Author: Mukesh Kaushik & Sanjay Singh
"IAF STRIKES @ 0328 hours" | The untold story
Through IAF STRIKES @ 328 hours, veteran defence journalists Mukesh Kaushik & Sanjay Singh provide an illuminating and credible look at the story behind the much discussed Balakot airstrikes; writes Vinay Kumar
More than a year has passed since Indian Air Force (IAF) carried out Balakot airstrikes across the border in Pak occupied Kashmir (PoK) on February 26, the first such strike across the border in nearly 50 years. Airstrikes to dismantle terrorist camps in Balakot evoked a keen interest not only among the people but also showcased India’s air power and the capability of IAF.

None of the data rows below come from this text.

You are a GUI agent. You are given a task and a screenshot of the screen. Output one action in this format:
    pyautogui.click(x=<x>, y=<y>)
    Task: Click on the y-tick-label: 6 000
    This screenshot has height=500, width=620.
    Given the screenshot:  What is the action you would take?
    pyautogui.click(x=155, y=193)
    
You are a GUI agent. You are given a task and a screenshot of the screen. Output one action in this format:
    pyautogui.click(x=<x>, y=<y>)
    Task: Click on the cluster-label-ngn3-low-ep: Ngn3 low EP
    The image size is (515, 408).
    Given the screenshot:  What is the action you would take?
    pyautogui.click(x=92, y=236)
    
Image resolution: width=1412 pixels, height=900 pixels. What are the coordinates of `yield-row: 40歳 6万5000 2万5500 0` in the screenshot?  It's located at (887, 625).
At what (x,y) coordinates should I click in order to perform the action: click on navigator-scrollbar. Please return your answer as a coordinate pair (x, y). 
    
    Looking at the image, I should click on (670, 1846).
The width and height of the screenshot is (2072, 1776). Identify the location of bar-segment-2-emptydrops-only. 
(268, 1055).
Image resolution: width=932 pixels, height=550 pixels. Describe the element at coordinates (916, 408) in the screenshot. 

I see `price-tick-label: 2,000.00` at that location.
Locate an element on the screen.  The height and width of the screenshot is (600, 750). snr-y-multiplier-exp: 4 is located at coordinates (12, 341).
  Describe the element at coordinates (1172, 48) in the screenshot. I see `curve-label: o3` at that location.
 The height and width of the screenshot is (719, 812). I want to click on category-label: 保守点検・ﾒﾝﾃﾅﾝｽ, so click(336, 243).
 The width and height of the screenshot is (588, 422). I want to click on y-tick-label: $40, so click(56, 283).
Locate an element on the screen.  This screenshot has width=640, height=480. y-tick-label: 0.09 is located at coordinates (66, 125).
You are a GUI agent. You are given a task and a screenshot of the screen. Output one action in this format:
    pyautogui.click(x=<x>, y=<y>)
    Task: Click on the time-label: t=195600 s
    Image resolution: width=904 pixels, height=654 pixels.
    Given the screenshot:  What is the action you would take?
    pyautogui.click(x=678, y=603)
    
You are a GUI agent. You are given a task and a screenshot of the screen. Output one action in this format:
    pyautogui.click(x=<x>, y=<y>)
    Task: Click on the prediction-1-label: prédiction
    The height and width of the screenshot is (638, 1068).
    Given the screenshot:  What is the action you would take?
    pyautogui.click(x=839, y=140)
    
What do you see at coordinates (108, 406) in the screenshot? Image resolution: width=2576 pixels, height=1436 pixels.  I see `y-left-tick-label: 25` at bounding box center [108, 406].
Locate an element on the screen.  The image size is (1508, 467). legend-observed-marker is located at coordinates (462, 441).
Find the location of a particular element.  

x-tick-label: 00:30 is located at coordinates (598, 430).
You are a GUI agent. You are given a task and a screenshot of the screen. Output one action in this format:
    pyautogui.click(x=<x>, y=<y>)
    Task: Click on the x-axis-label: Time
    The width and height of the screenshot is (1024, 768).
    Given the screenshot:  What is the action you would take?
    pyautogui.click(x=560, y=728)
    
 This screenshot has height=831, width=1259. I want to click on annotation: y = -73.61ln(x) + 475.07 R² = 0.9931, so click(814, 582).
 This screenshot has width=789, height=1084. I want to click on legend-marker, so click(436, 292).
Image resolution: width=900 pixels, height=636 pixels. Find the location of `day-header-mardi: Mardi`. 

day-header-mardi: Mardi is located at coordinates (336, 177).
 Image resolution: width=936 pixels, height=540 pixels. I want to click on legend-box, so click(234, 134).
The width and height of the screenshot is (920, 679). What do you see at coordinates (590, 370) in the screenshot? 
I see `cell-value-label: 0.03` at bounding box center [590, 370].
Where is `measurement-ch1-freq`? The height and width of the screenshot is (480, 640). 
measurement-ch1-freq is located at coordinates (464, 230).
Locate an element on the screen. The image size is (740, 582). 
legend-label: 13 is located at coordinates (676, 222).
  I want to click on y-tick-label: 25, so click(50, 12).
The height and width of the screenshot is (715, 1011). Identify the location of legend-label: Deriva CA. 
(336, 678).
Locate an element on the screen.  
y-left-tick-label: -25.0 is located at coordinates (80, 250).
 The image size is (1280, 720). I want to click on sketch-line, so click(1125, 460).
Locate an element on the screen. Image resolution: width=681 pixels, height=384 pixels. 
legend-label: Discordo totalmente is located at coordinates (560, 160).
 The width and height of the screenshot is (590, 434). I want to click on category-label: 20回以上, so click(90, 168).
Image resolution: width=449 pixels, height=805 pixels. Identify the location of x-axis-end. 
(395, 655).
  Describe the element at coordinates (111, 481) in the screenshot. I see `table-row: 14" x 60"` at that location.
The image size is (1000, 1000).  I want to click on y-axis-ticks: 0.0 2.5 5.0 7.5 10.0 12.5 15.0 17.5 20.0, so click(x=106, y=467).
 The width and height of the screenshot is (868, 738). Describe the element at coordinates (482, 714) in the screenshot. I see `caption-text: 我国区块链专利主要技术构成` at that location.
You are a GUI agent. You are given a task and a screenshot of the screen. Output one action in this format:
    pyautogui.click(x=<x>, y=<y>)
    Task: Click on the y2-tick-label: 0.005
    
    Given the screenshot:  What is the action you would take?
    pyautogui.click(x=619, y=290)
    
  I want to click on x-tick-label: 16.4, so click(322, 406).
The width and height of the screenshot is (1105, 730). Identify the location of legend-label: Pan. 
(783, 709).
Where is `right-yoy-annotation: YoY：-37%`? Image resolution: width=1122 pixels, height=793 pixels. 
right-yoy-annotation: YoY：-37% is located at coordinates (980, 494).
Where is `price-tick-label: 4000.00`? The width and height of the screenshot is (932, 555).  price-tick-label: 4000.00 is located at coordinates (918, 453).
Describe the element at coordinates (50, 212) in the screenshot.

Reports in print and electronic media in the country came up with their accounts of the airstrike on the basis of whatever was put out by the Government at that time. Two senior defence journalists Mukesh Kaushik and Sanjay Singh have put together a graphic and authentic account of Balakot airstrike of February 26, 2019, which were taken up in the wake of Pulwama terror attack by Pak-supported terror outfits on CRPF convoy in which 40 paramilitary personnel lost their lives.
The author duo came up with IAF Strikes @ 0328 hours which has a foreword penned by Air Marshal (Retd) Hari Kumar Chandrashekharan who successfully carried out the operation as the Air Officer Commanding-in-Chief of Western Air Command. Incidentally, he retired on February 28 last year just a couple of days after the daring airstrike.
The airstrikes were carried out deep inside Pakistani territory at Jaish’s terror camp, changing the politico-strategic scenario at that time. Air Marshal’s account of the planning and implementation of the operation not only brings out facets hitherto unwritten but is also attention gripping.
On the eve of February 25 which happened to be Air Marshal Harikumar’s birthday, the IAF had organised his retirement-cum-birthday party at Akash Officers Mess near India Gate. He recalls that there was a strange wave of nationalism, suspense and adventure flowing through his body.
“The mission’s blueprint was set. You can imagine the circumstances of a man responsible for the mission of that scale. My sole focus was on our targets that lay hidden in the dead of night,” he recalled. Though laughter and hubbub
echo in the mess, he and the Air Chief strolled in the lawn outside, enjoying the pleasant weather and discussing the final preparations.
Air Marshal Harikumar was in control of the mission and reported the progress at the control room to the Air Chief who reported to the National Security Advisor who in turn kept the Prime Minister updated.
If the walls of privacy enveloped him that evening, he knew that he had to display only happiness during the party and as if it was not enough some of his friends showed up with cake at midnight at his residence. Silence from his end would create curiosity, he drove back home, met his friends, cut the cake and went back to the control room.
Young, as well as experienced pilots, flew 18 Mirage-2000s, twelve of these were in attack formation and the remaining six were weaponised with MISA missiles. These fighter jets took off from Gwalior in the dead of night and were to be refuelled mid-air over Bareilly. Care was taken not to arouse any curiosity at ATC, Delhi. There were some key factors taken up for consideration while deciding upon the time of the airstrikes, one of them was to avoid the 0400 hours Salat-Al-Fajr prayer, the second was the lunar cycle as the moon was at a favourable 30-degree angle from the horizon and the third reason was a western disturbance. The Air Marshal had to inform the Air chief with their pre-decided codeword “Bandar” (Monkey) only upon the success of the mission.
The author duo spoke to a large number of their defence sector friends to help them draw a clear picture of the events that took place during that time. The 170-page volume has interesting details on why Balakot was chosen, how the Prime Minister monitored the progress and stayed up the whole night, why Mirage-2000s were chosen for the mission and the strategic vision behind airstrikes.
The duo has also added a chapter on India’s quest for an indigenous Light Combat Aircraft (LCA) and how Tejas project was conceived and the progress so far which is unrelated to Balakot airstrikes. Overall, the book manages to keep the attention of the reader throughout in a simple and unassuming way and comes up with a credible and authentic account of the airstrikes of February 26, 2019.